Your answer should hold each line of the material that contains the word "agent".

**** DATA SHOWN

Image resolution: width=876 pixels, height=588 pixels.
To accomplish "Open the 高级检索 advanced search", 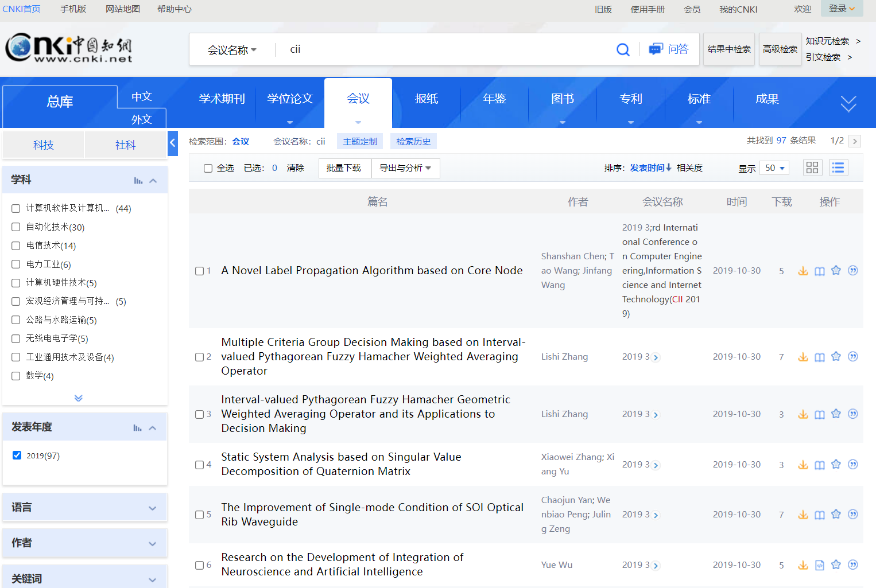I will point(780,49).
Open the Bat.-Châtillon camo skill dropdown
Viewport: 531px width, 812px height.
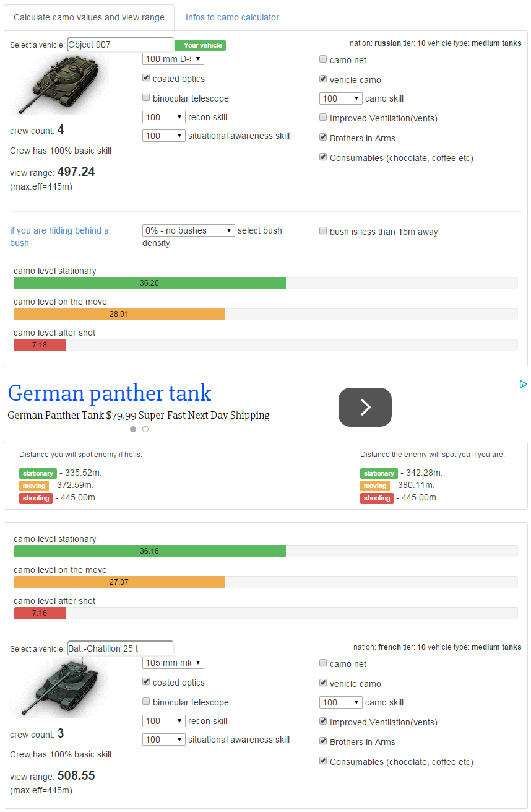pos(340,702)
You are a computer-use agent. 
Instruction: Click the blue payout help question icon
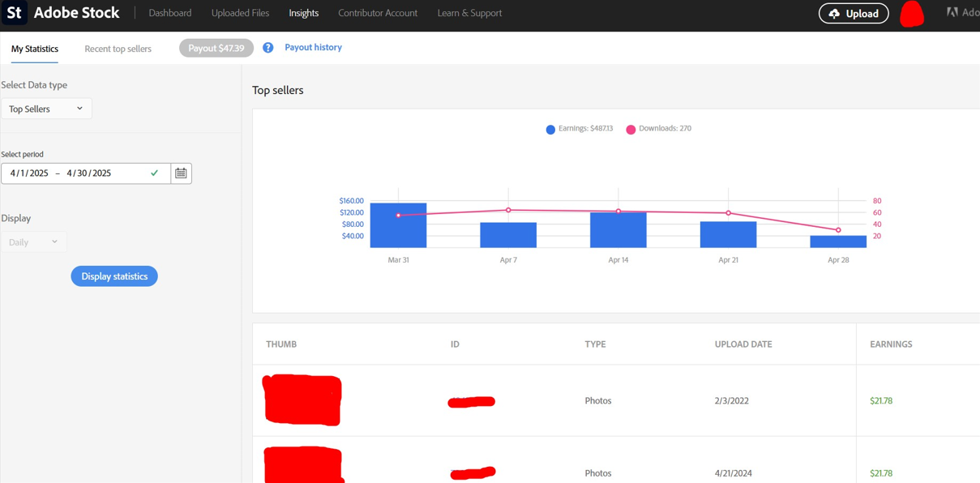[x=267, y=48]
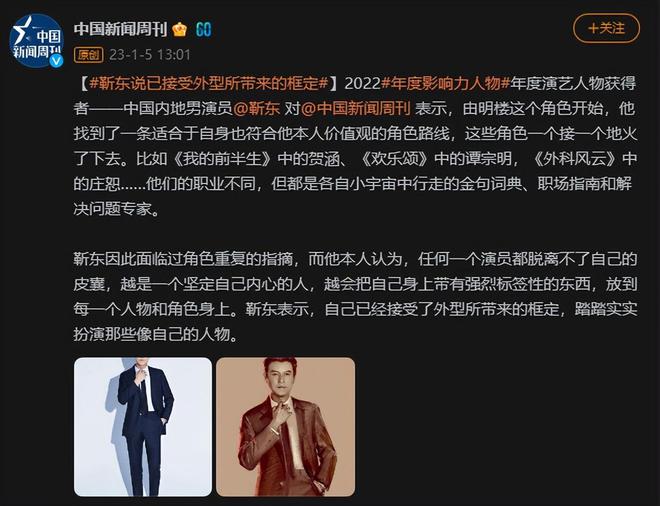Click the gold crown membership icon

click(180, 29)
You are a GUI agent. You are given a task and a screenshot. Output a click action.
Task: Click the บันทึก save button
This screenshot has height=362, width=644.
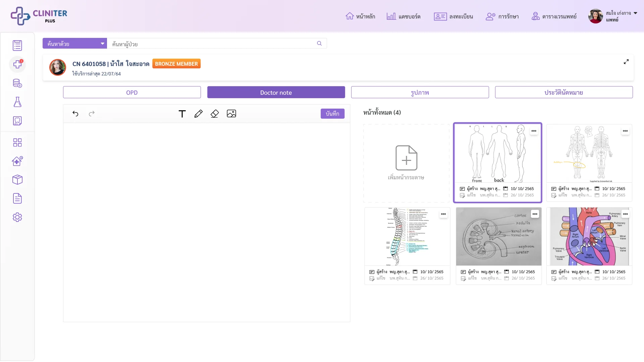(x=332, y=114)
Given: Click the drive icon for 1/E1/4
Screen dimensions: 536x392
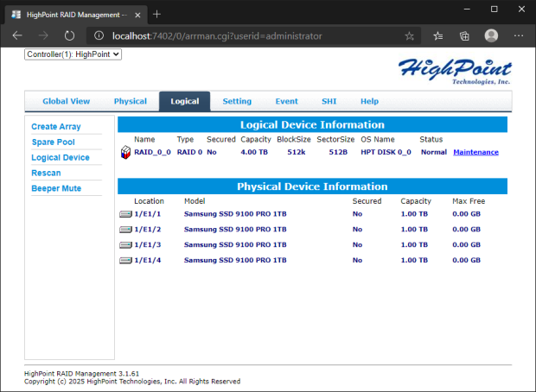Looking at the screenshot, I should [x=125, y=260].
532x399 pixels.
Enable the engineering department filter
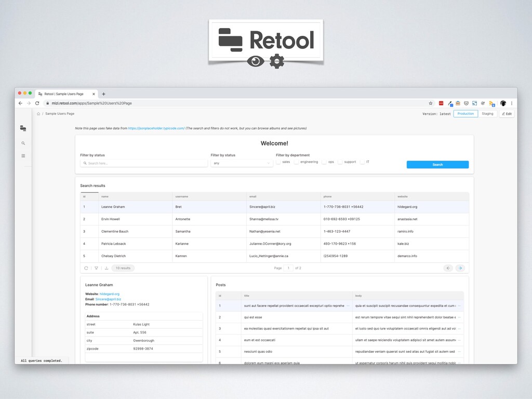[297, 162]
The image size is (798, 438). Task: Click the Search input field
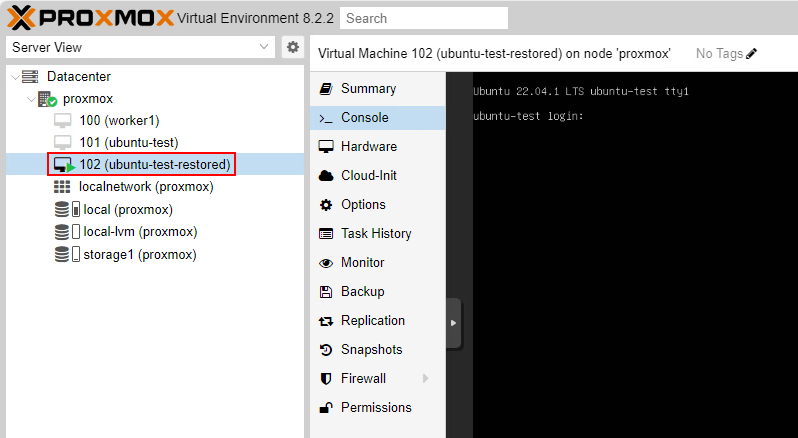tap(423, 18)
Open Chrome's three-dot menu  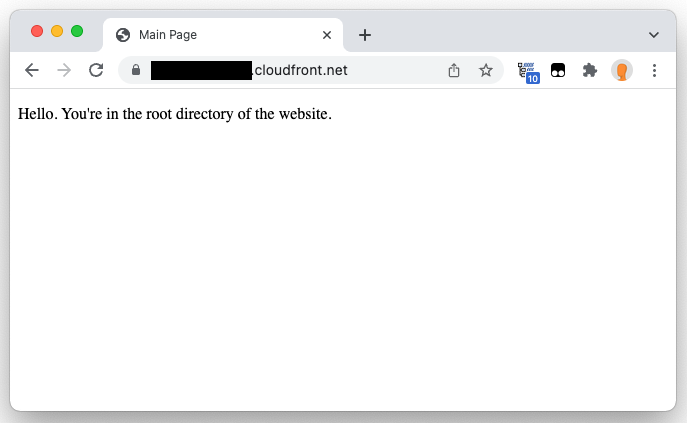(x=654, y=70)
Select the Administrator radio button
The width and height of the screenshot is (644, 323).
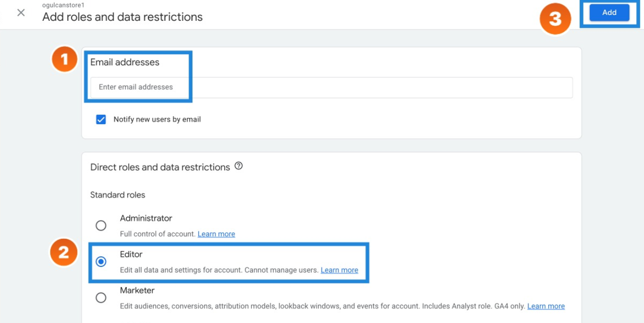tap(101, 225)
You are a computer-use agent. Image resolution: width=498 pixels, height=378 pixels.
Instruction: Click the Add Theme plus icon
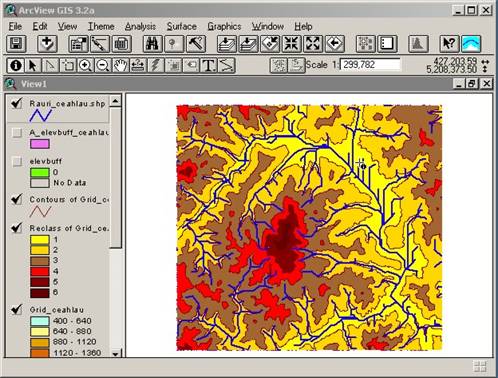pyautogui.click(x=47, y=44)
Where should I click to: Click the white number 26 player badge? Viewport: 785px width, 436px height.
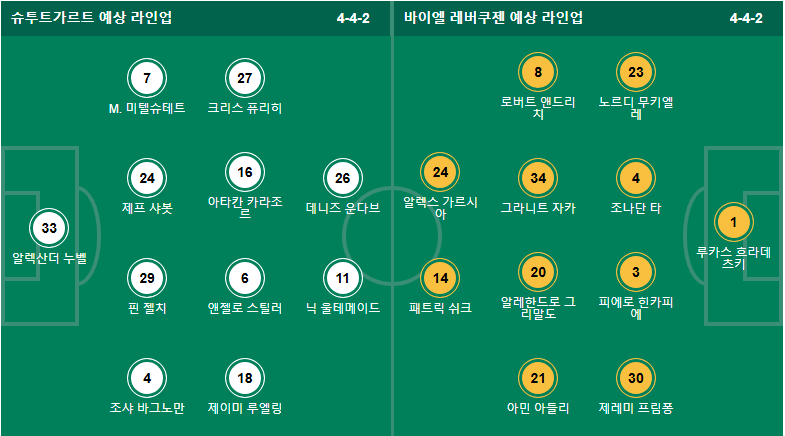(x=342, y=178)
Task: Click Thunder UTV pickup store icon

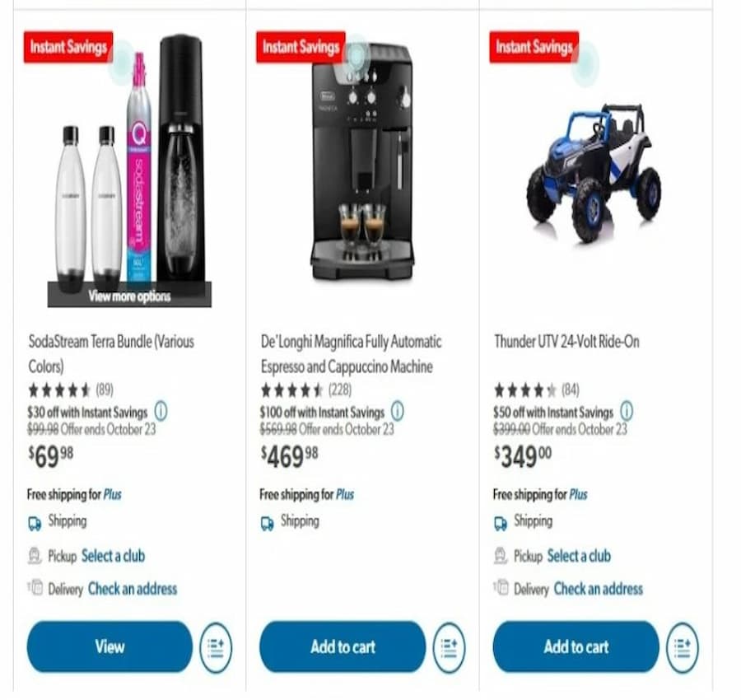Action: pos(501,556)
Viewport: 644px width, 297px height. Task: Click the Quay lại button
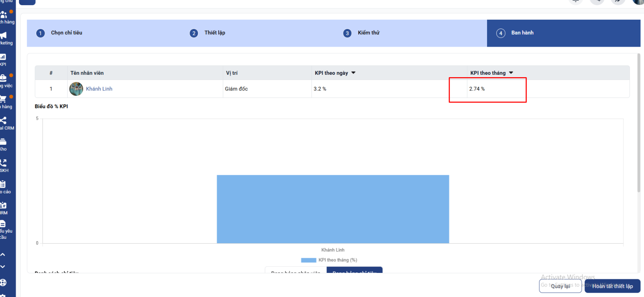[560, 286]

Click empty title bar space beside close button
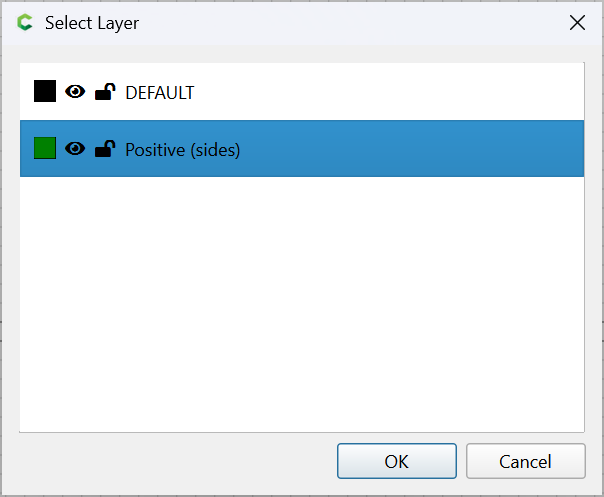coord(347,23)
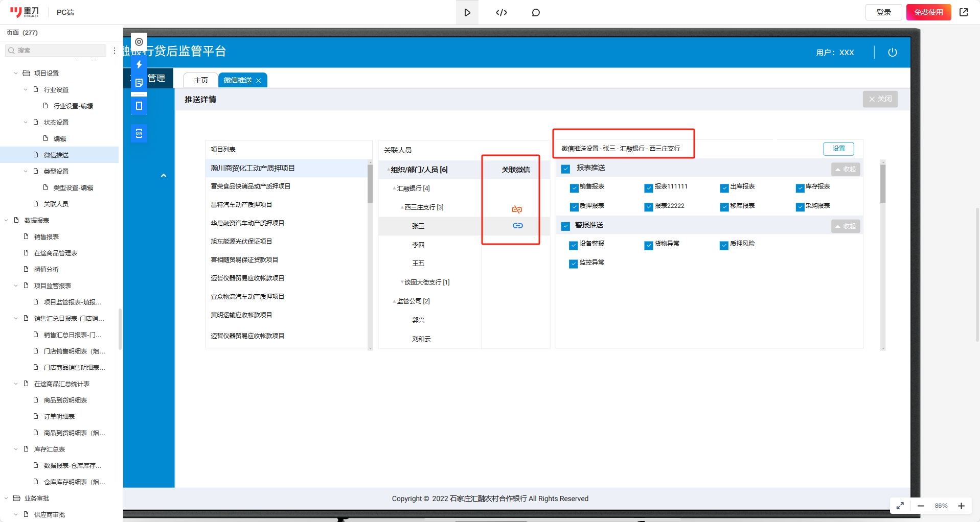The width and height of the screenshot is (980, 522).
Task: Click the red unlink icon for 西三庄支行
Action: pyautogui.click(x=517, y=209)
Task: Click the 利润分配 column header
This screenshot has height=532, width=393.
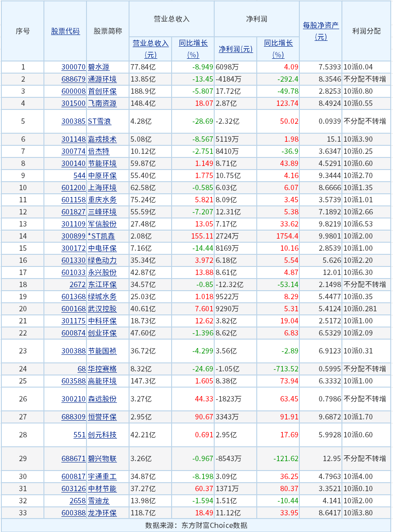Action: click(x=366, y=31)
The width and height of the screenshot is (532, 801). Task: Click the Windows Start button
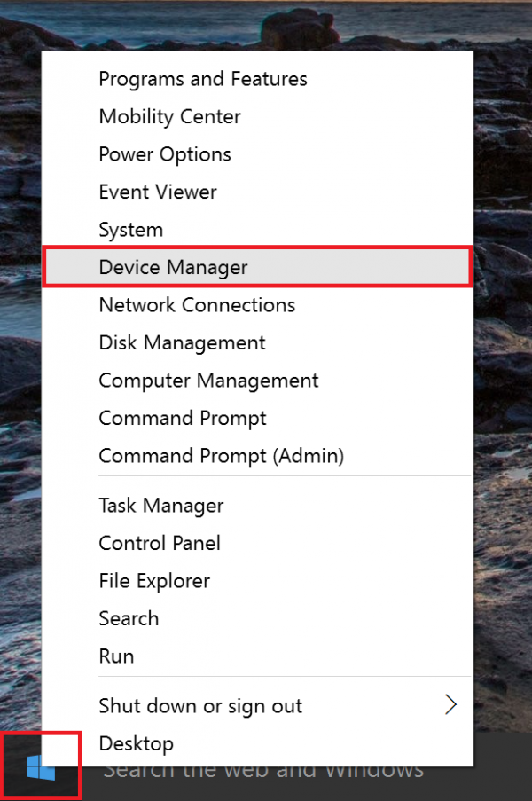pos(41,768)
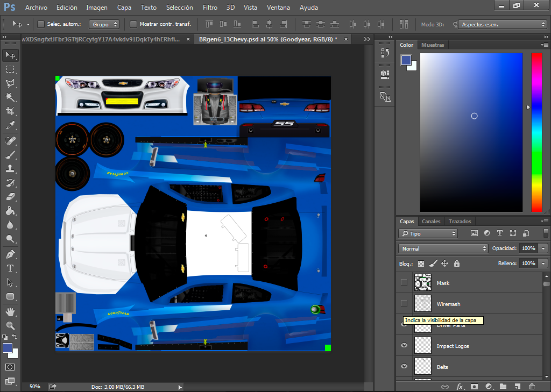The image size is (551, 392).
Task: Enable the Selec. autom. checkbox
Action: coord(41,24)
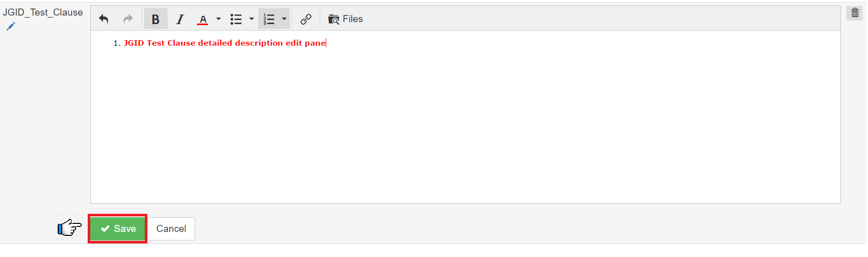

********

RESPONSE TO THE TASK:
You are a computer-use agent. 
You are a GUI agent. You are given a task and a screenshot. Output a click action.
You are a computer-use agent. Image resolution: width=498 pixels, height=378 pixels.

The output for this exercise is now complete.